Pour sauver le climat, faudra-t-il en finir avec les forfaits illimités dans l’Internet fixe ? C’est l’une des idées que retient le Conseil national du numérique dans ses travaux sur l’environnement et le numérique. Ce n’est évidemment pas la seule idée figurant dans la feuille de route — il y en a en tout cinquante, organisées autour de douze objectifs –, mais elle est l’une qui retient le plus l’attention, car elle va à contre-courant du marché français depuis une vingtaine d’années.
« Encourager les forfaits à consommation limitée »
L’idée, dont se fait l’écho Next Inpact, tient en une phrase : il s’agit de demander aux opérateurs télécoms « d’encourager les forfaits à consommation limitée, y compris sur le fixe, afin d’éviter une subvention indirecte des utilisateurs à fort trafic par l’ensemble des usagers, (sachant qu’une fois le seuil dépassé, il s’agit de passer à des débits moindres) ». En somme, il ne s’agirait pas de bloquer l’accès à Internet, mais de brider la capacité de téléchargement.
Cette proposition figure dans le septième objectif, consacré à la limitation de l’empreinte environnementale de la conception et du déploiement des réseaux et des infrastructures numériques. Elle côtoie d’autres pistes de réflexion, comme des limitations au niveau du préchargement de ressources dans les navigateurs web (qui survient en arrière-plan en anticipant la navigation de l’internaute, pour lui présenter les pages plus rapidement), et la réduction de la consommation énergétique des appareils.
Cette réflexion sur l’accès à Internet dans le fixe, si elle était suivie d’effet, serait un sacré bouleversement dans le marché des télécoms français. C’est en effet aux alentours des années 2000 que le marché s’est structuré autour de l’illimité, avec par exemple Free et son fameux accès illimité pour 29,99 € par mois mois, à 512 Kbps, en 2002.À l’époque, des opérateurs aujourd’hui disparus comme AOL, Tiscali et Easyconnect, ont fini par s’aligner, façonnant ainsi le secteur que l’on connaît aujourd’hui.
La fibre optique, qui donne accès à des débits très importants, se développe en France. Pourtant, le CNNum invite à envisager de restreindre les accès à l’Internet fixe. // Source : Alexandre Delbos
Cette problématique de l’illimité dans les forfaits ne se pose dans le mobile en revanche, car ces abonnements sont articulés autour d’enveloppes de données mobiles qui sont réinitialisées tous les mois. Si celle-ci est consommée en intégralité, la connexion est soit empêchée, bridée ou comptabilisée en hors forfait.
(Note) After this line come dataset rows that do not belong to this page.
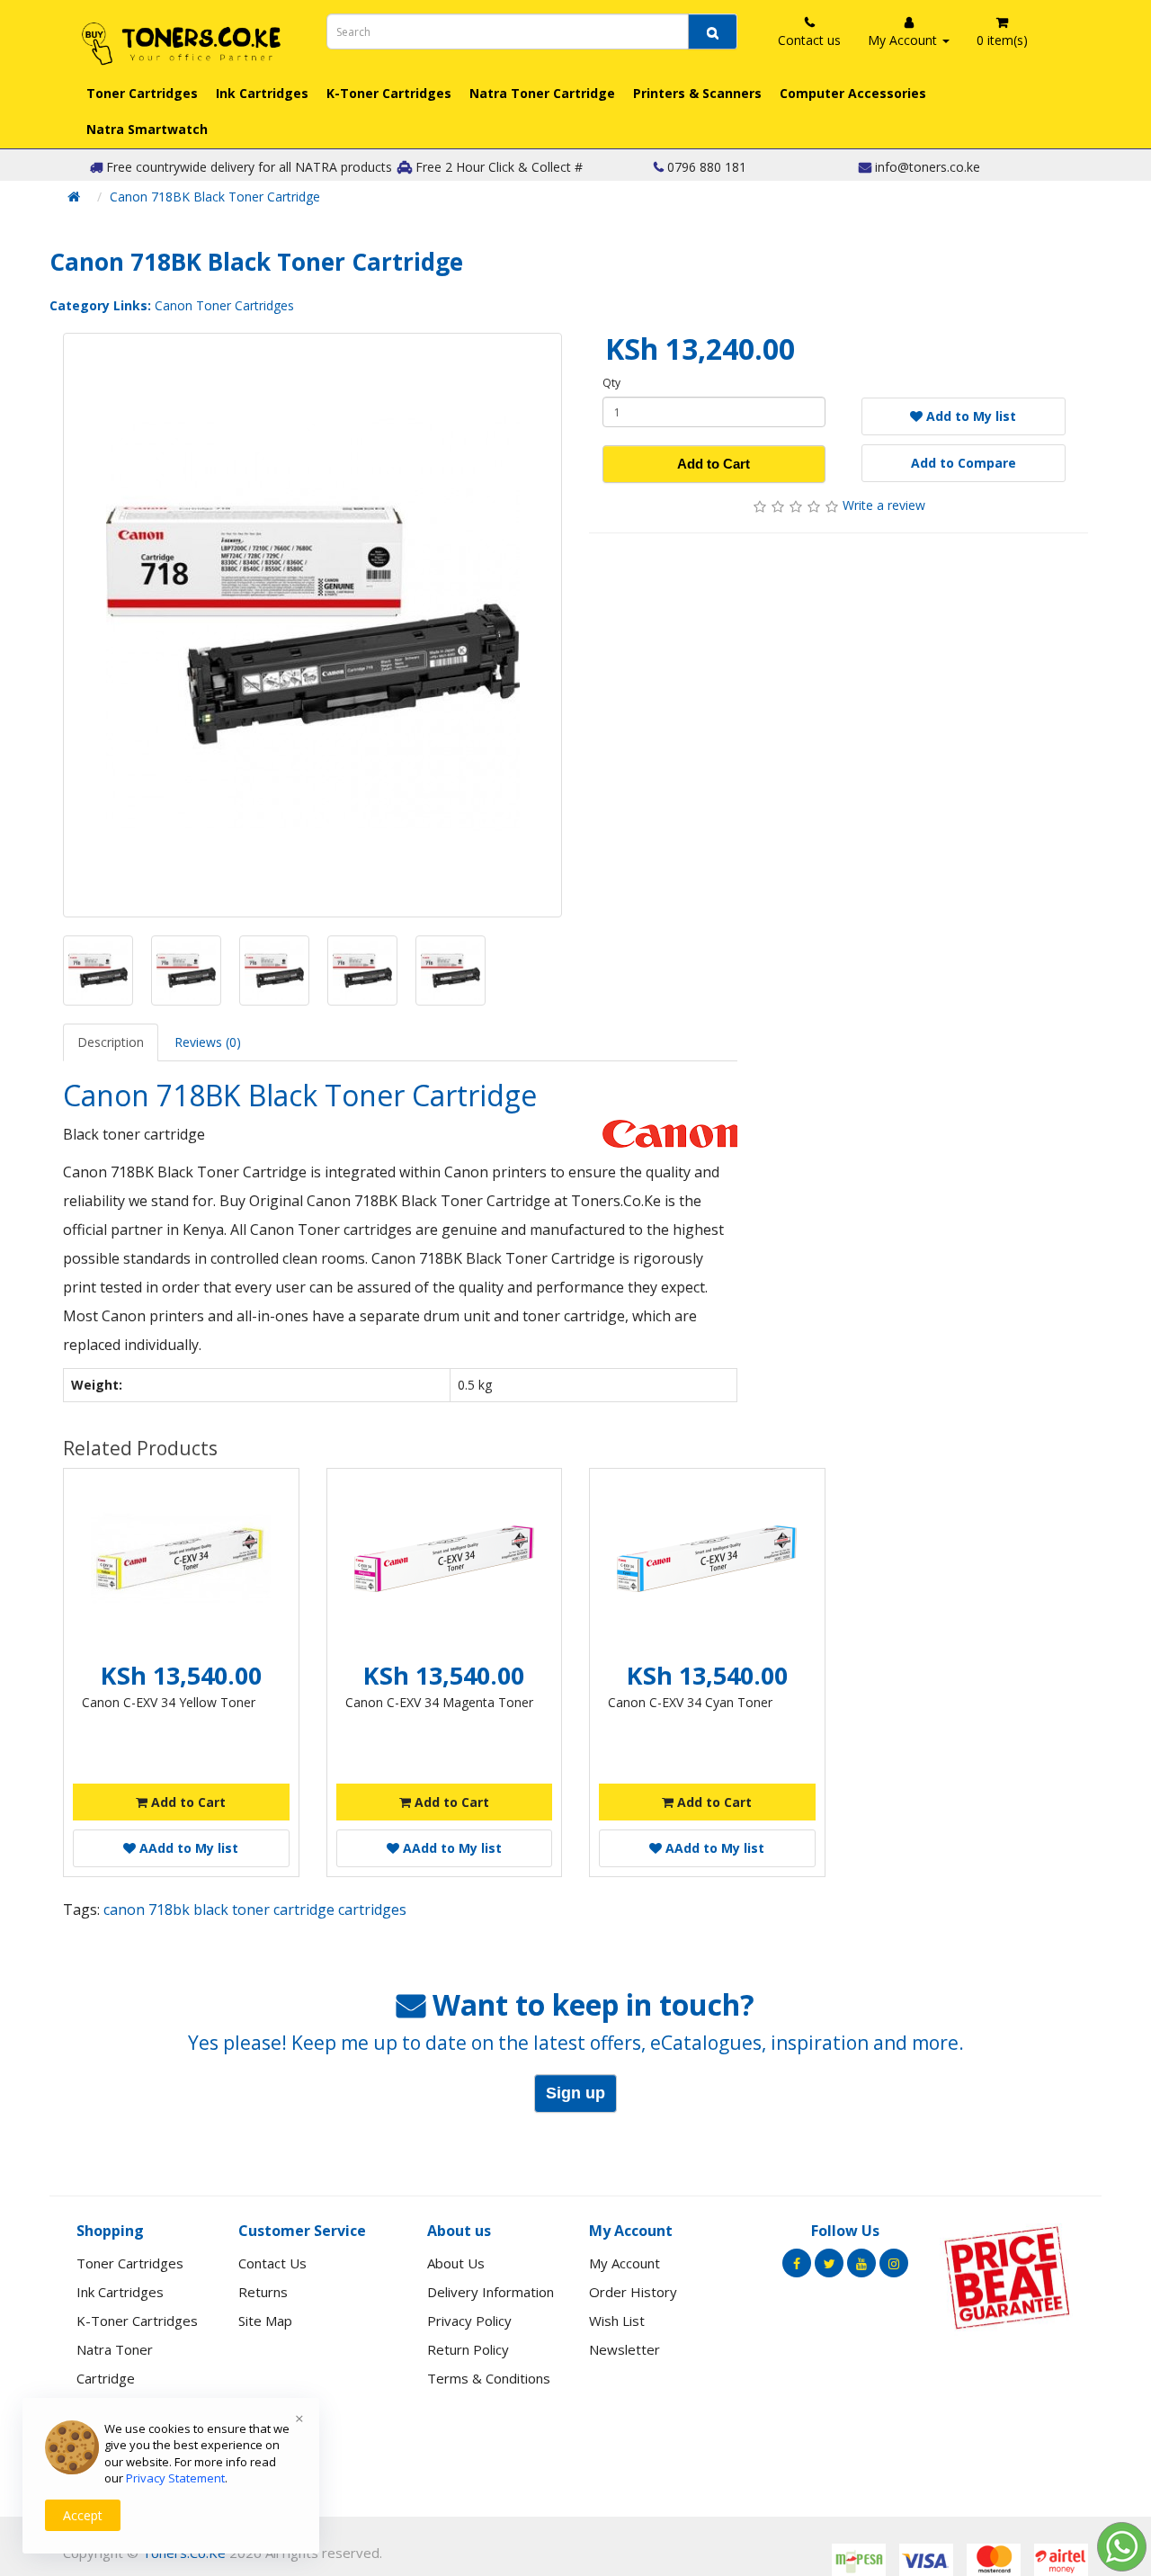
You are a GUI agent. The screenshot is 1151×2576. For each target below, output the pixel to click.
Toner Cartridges (142, 93)
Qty (611, 382)
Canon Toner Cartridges (224, 305)
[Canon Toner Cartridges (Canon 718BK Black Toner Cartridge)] (312, 625)
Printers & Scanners (697, 93)
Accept (83, 2515)
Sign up (575, 2093)
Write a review (884, 505)
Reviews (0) (207, 1042)
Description (110, 1042)
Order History (633, 2292)
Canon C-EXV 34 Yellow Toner (168, 1702)
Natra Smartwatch (147, 129)
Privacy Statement (175, 2478)
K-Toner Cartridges (388, 93)
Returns (263, 2292)
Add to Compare (963, 462)
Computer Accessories (853, 93)
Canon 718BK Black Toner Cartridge (215, 196)
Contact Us (272, 2263)
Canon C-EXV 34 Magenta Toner (439, 1702)
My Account (624, 2263)
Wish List (617, 2321)
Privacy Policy (469, 2321)
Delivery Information (490, 2292)
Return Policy (468, 2349)
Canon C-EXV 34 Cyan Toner (690, 1702)
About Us (456, 2263)
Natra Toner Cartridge (542, 93)
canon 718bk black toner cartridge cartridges (254, 1909)
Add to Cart (713, 463)
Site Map (265, 2321)
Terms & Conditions (488, 2378)
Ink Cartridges (262, 93)
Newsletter (624, 2349)
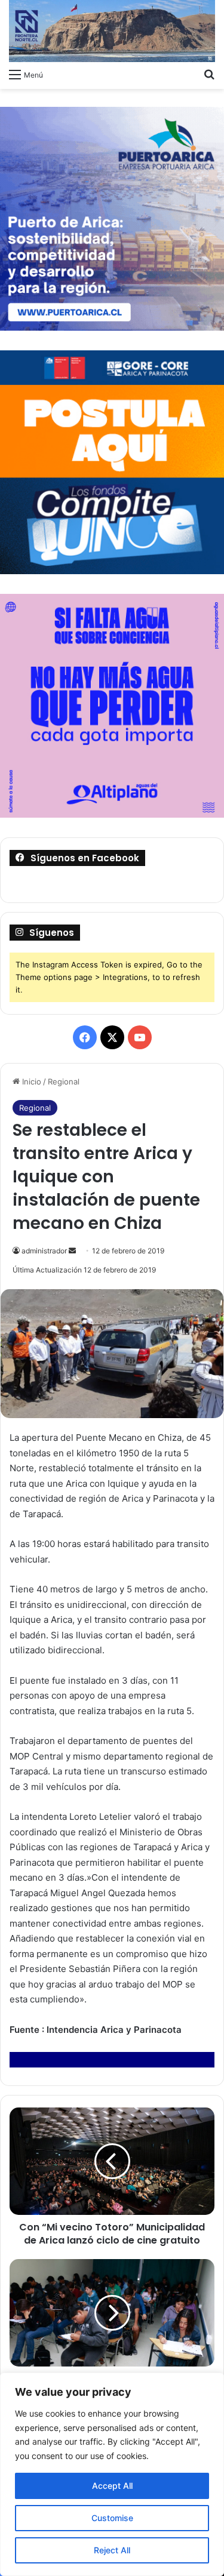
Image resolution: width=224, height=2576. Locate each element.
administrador (44, 1250)
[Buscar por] (209, 74)
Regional (63, 1081)
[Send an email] (72, 1250)
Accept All (112, 2486)
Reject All (112, 2550)
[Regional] (112, 31)
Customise (112, 2518)
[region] (112, 2474)
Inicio (30, 1081)
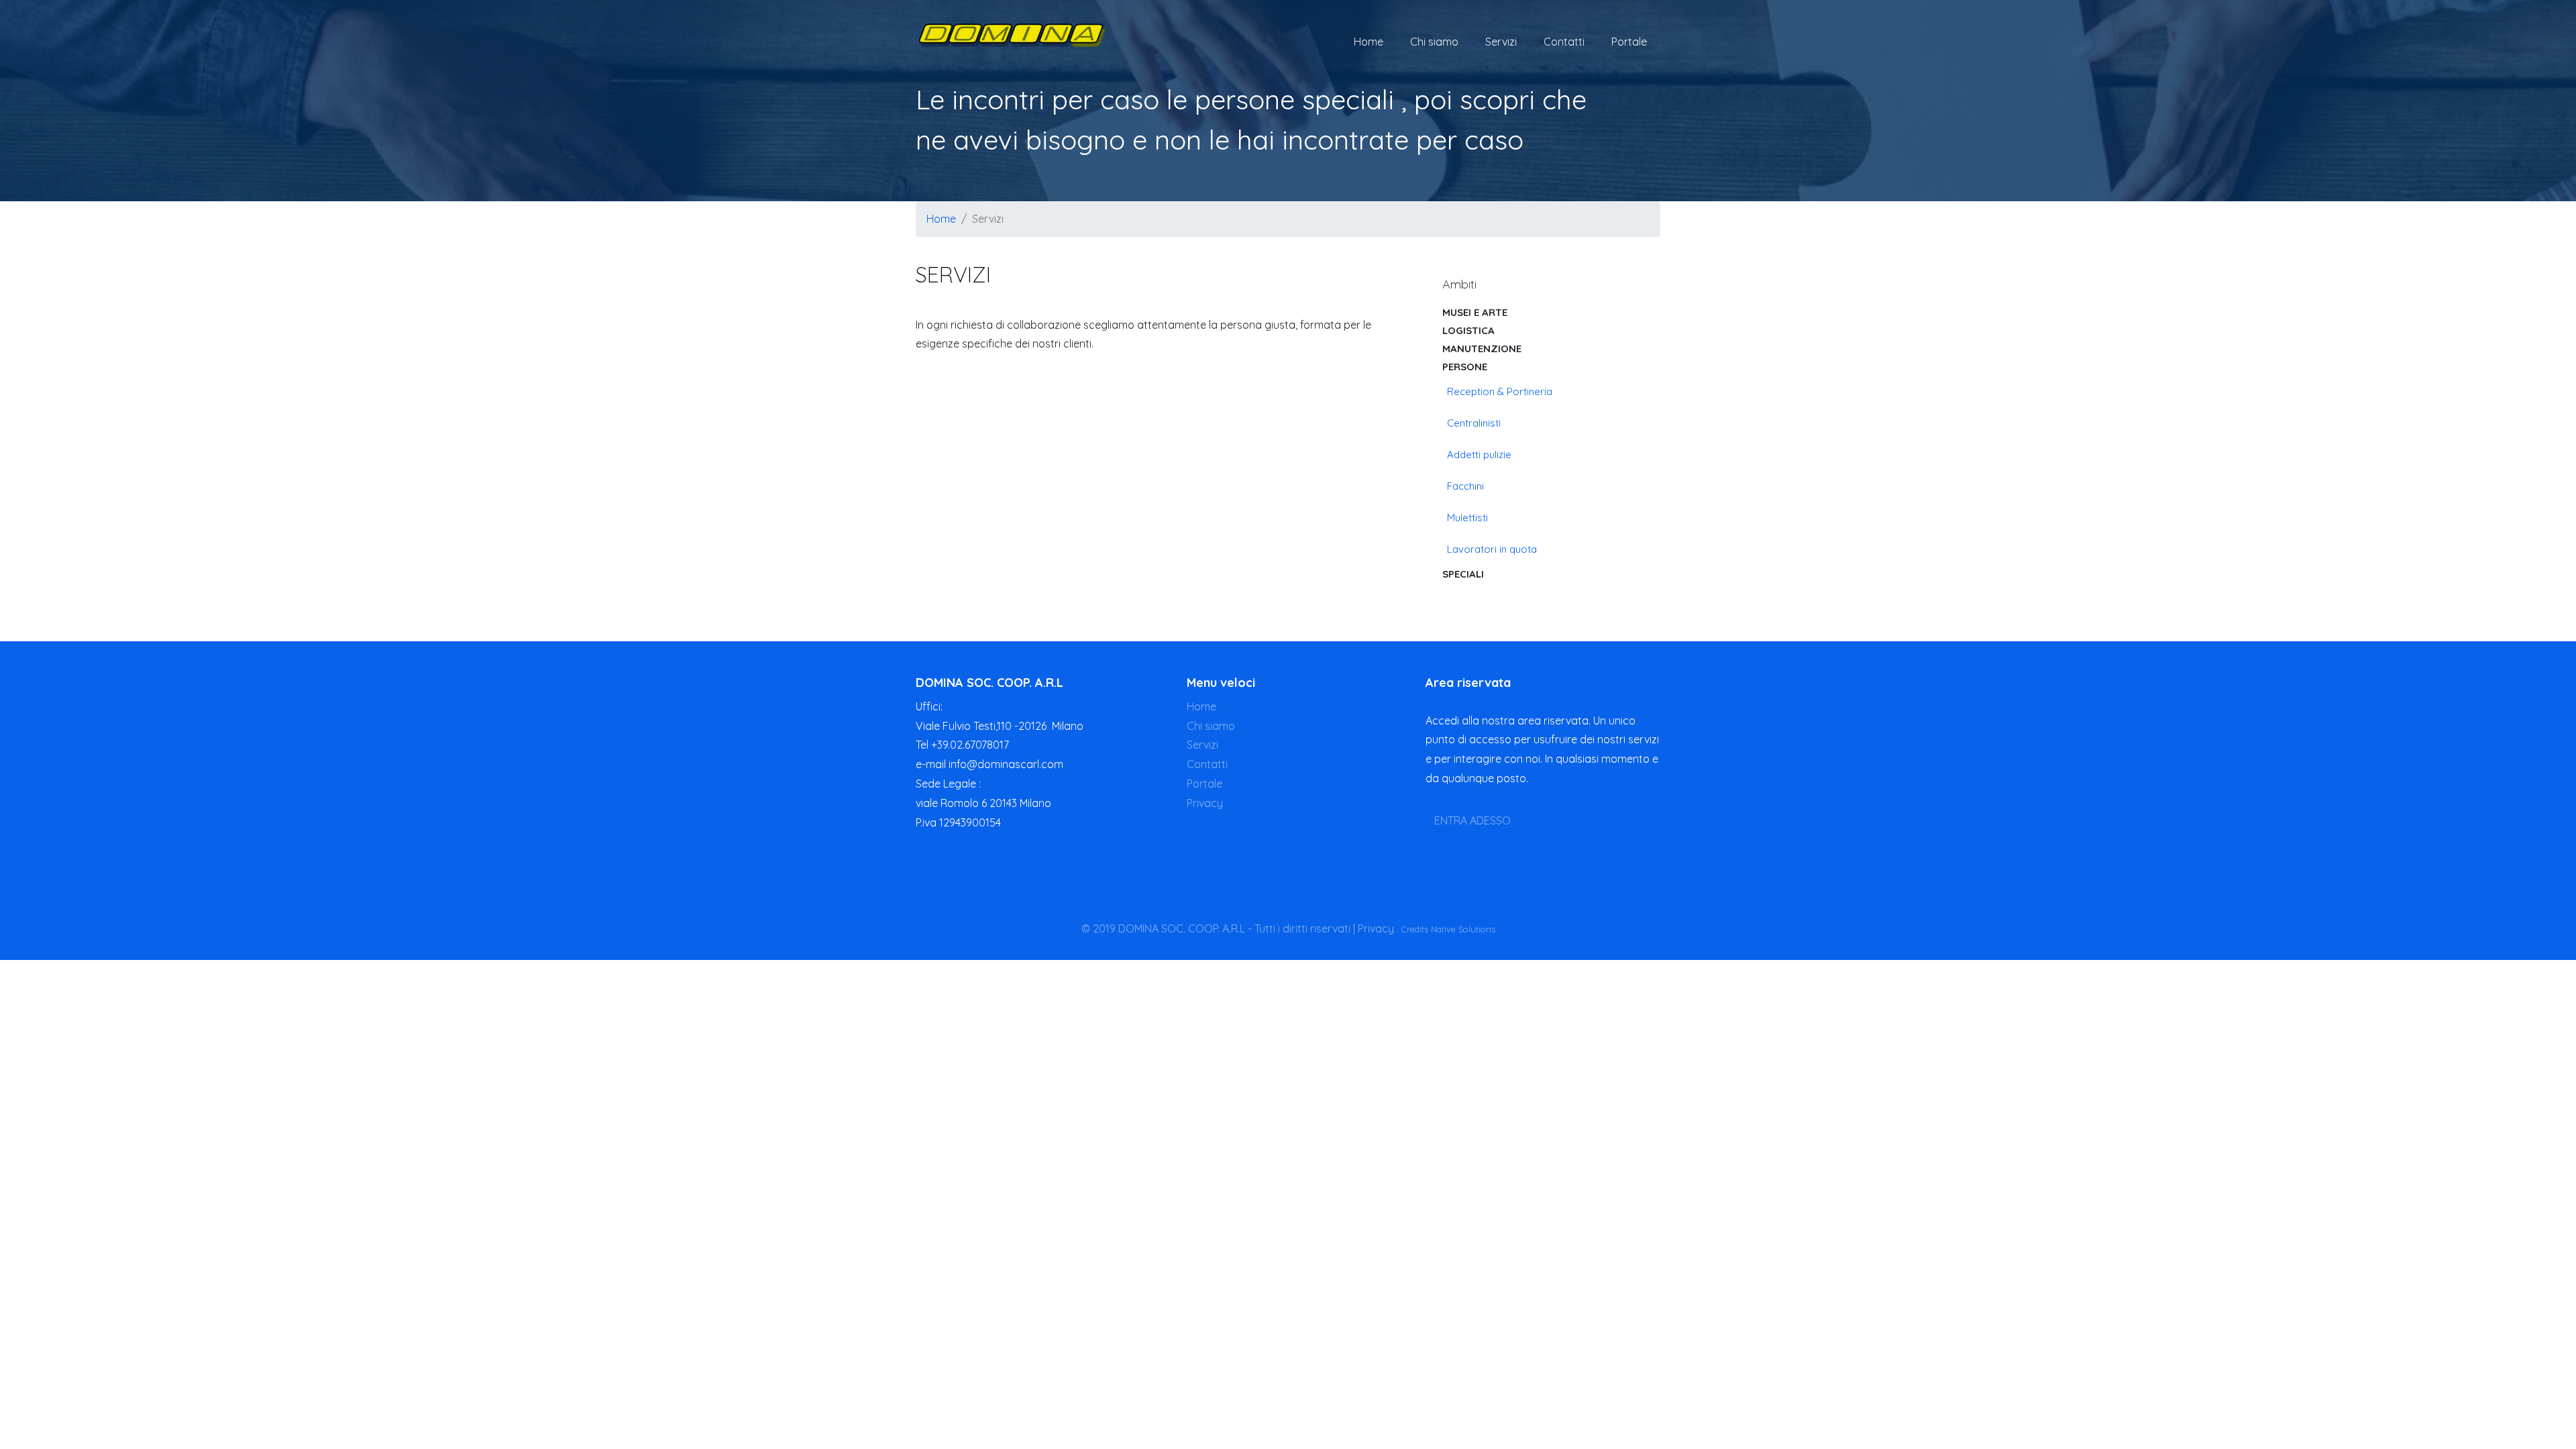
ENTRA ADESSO (1472, 820)
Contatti (1564, 41)
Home (1368, 41)
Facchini (1465, 486)
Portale (1629, 41)
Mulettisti (1467, 517)
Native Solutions (1463, 929)
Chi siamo (1434, 41)
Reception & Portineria (1499, 391)
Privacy (1205, 803)
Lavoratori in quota (1492, 549)
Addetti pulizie (1479, 454)
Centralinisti (1474, 423)
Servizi (1501, 41)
Cela dit, ces enveloppes grossissent au fil des ans, pour se caler aux nouvelles générations (2G, 3G, 4G, 5G…) et, donc, à des débits accrus ouvrant de nouveaux usages.
En comparaison de la situation dans d’autres pays du monde, les internautes français sont bien lotis : les fournisseurs d’accès à Internet en Belgique, aux USA ou bien au Canada sont bien moins séduisants avec leurs formules restrictives. une situation qui s’explique entre autres par un faible dynamisme concurrentiel, là où le marché français a fait fondre les prix et exploser les fonctionnalités.
Une idée à articuler avec d’autres propositions
Reste toutefois une question : la fin de l’illimité, en tout cas avec un débit inchangé, ne va-t-elle pas à l’encontre du développement de certains nouveaux usages, comme l’ultra haute définition pour la vidéo, ou bien la généralisation accrue du télétravail, qui a montré ses vertus lors du confinement — et qui peut avoir des effets positifs sur la pollution, en limitant par exemple l’usage de la voiture ?
Pour le Conseil national du numérique, cette hypothèse n’a de sens que si elle est articulée avec d’autres approches, qui sont évoquées également dans la feuille de route. Cela passe par une incitation « à adopter la sobriété numérique » au niveau de la population et à « réguler l’économie de l’attention numérique », qui est jugée responsable de la hausse des usages numériques.
Mais surtout, l’instance consultative considère qu’il faut « interroger la pertinence de nos usages numériques afin d’en limiter la croissance ». Et de proposer quelques leviers : en finir avec la course à la haute définition, redescendre la taille des écrans des téléviseurs, limiter le nombre d’objets connectés, limiter la qualité maximale des vidéos en ligne, imposer un mode basse consommation d’énergie par défaut et questionner l’intérêt et l’urgence de la 5G.
Aux débuts d’Internet, un idéal d’horizontalité, de gratuité, de liberté. Trente ans après, le web s’est centralisé, marchandisé, et a été colonisé par les géants du numérique. Ces derniers ont-ils trahi l’utopie des pionniers d’Internet ?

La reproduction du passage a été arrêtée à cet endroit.